Maya (Tara Basro) et Dini (Marissa Anita) sont deux employées de péage sur l’autoroute en Indonésie. Alors qu’elles tuent la monotonie de leur longue nuit de travail en discutant prostitution et taille de pénis, Maya remarque un type qu’elle a déjà vu avant et se dit que c’est peut-être un pervers qui lui veut du mal. Une opinion confirmée lorsqu’il l’attaque sauvagement avec une machette ! Mais voilà qu’il lui parle – tout en essayant de la buter – de ses parents qu’elle n’a pas connu et d’un village touché par une malédiction…
Joko Anwar n’est clairement pas un cinéaste facile à comprendre. Après le succès de son remake de Satan’s Slaves et un film de super-héros l’an dernier, son nouveau long-métrage surprend parce qu’on n’arrive jamais vraiment à saisir sur quel pied on danse. Vu de loin, une histoire de village isolé touché par une malédiction où les enfants naissent tous sans peau sur le corps, c’est clairement du film d’horreur classique. Le lieu, propice à convoquer les imaginaires inquiétants des cultes et croyances locales et le thème de la fertilité, les femmes confrontées – et même souvent, réduites – à leur maternité mutilée et impossible, ne sont que des éléments qui nous inscrivent dans le genre.
Pour autant, Impediwar est aussi construit comme un thriller et un mystère.

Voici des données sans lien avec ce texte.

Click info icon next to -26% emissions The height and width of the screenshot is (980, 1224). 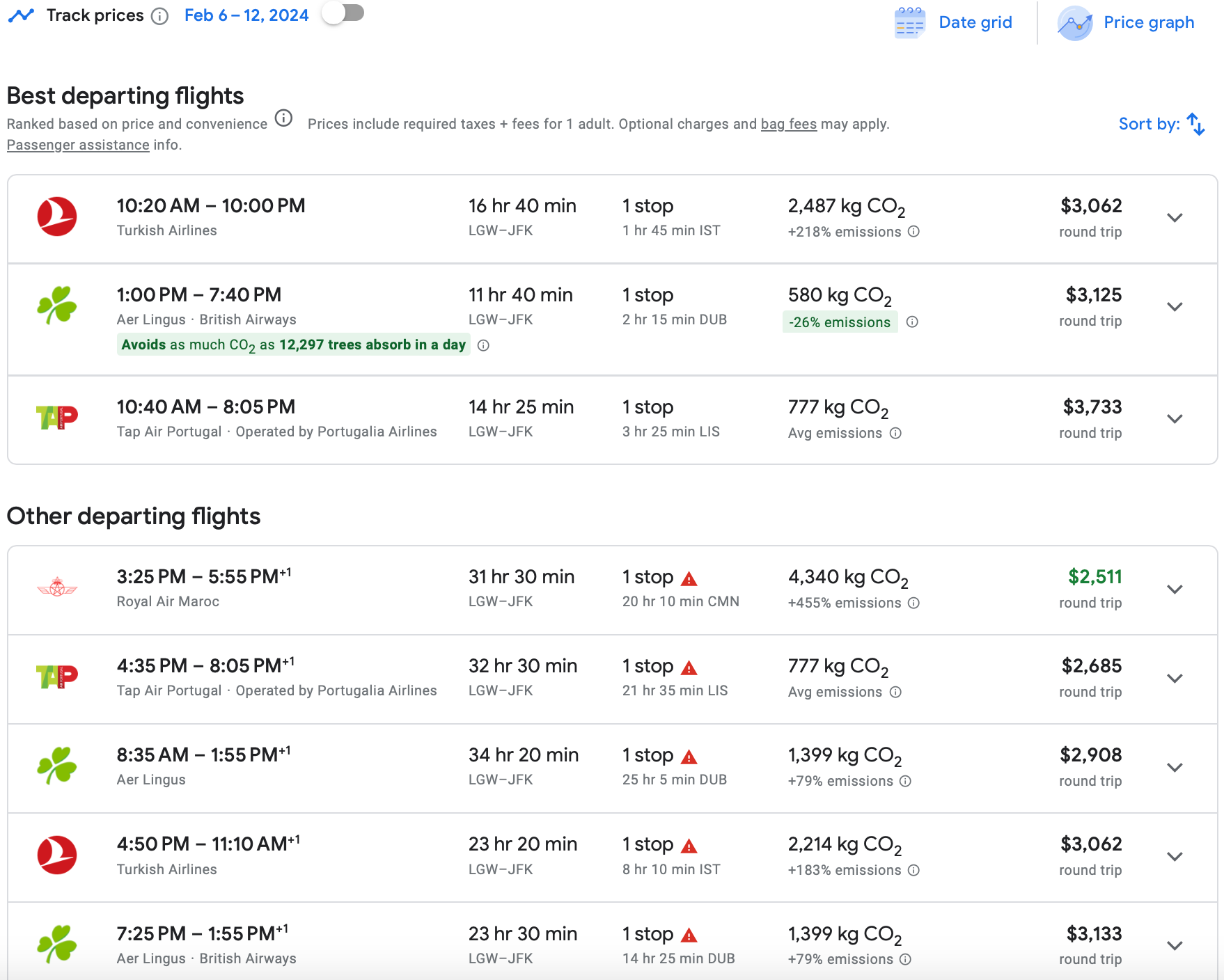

Dans sa structure narrative déjà, mais surtout dans son esthétique. Si on voulait utiliser des phrases bateau du cinéphile débutant, on pourrait parler de « film de chef op », mais comme on se respecte un peu on ira plus loin. Anwar cherche clairement le cadre parfait et compose ses plans avec attention en installant toujours les personnages au centre de l’image, dans un style qui ne semble pas propice au film d’horreur moderne. Il n’utilise donc pas sa caméra pour manipuler le spectateur mais pour mettre en scène une tension, une inquiétude permanente… Il prend son temps. Il installe. Laissant des indices pour le spectateur pour le guider vers les révélations et les secrets les mieux gardés du village. En cela on semble plus proche d’une production RKO période Tourneur/Lewton que du cinéma contemporain : à mi-chemin entre horreur et suspense.

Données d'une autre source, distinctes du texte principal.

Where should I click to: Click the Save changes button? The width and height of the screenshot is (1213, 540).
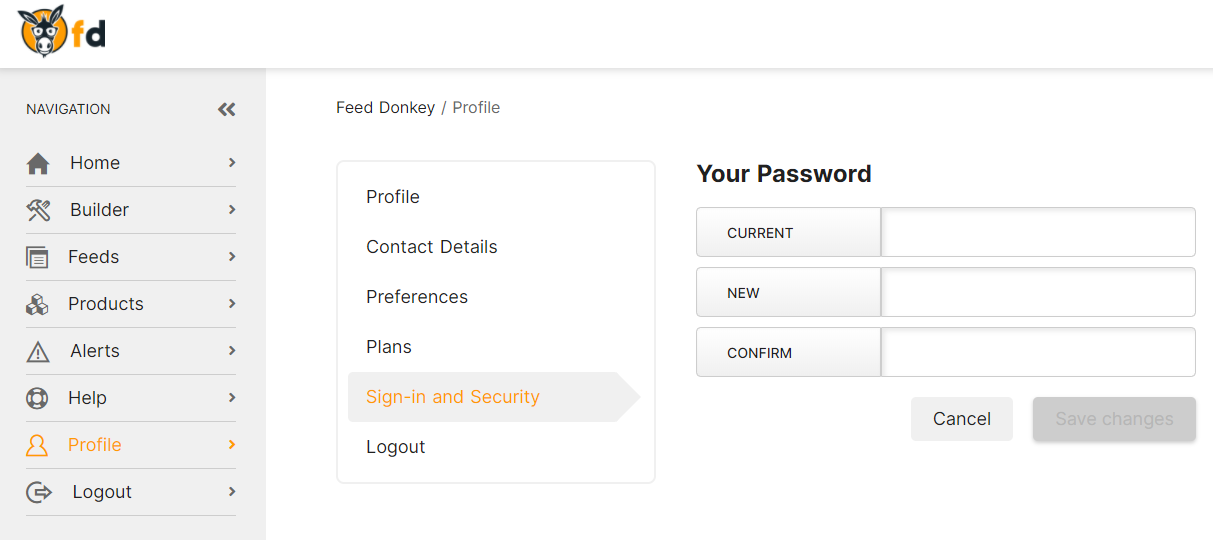[1114, 419]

C’est là que ça se complique, puisque les thématiques horreurs désamorcées par le cadre du thriller, se voient également dynamitées par un humour omniprésent. C’est évident dès la première scène mais persiste sous d’autres formes durant le film ; par le geste, la farce, l’exagération. Par le contraste marqué entre l’attitude citadine des deux héroïnes et le village reculé. La barrière de la langue ici nous empêche de mettre le doigt exactement sur ce qui donne précisément cette atmosphère insolite au film, mais les réactions du public lors de la projection à l’Etrange Festival montrent bien qu’il y a quelque chose de drôle dans le royaume d’Indonésie.
Ce qui fait qu’au final, on ne sait pas absolument pas où donner de la tête. En partie parce que chaque élément n’est pas forcément maîtrisé. La partie mystère notamment manque cruellement de subtilité surtout dans sa conclusion. Le cinéaste nous balade ici et là, prenant le risque de perdre du monde en route, pour nous amener vers une expérience relativement unique, pas forcément tout à fait réussie mais pas déplaisante ; en bref, un film bien à sa place à l’Etrange.
Un aparté sur son actrice principale si vous lisez ses mots : en se renseignant sur Tara Basro, on apprend qu’après avoir posté une photo d’elle en sous-vêtements sur Instagram, montrant son ventre et ses formes sont filtre, elle a été attaquée et menacée par un ministre de son gouvernement. En effet le politicien affirme qu’elle promeut ainsi une imagerie pornographique et va pervertir les enfants du pays. Tara Basro est même en danger face à la loi puisque la législation anti-pornographie est extrêmement sévère dans le pays. Comme quoi nous voyons bien qu’il n’y a pas que chez nous et aux USA que les Tartuffe ne se sentent plus pisser…
Impetigore, un film de Jaka Anwar, diffusé à l’étrange festival 2020, date de sortie inconnue.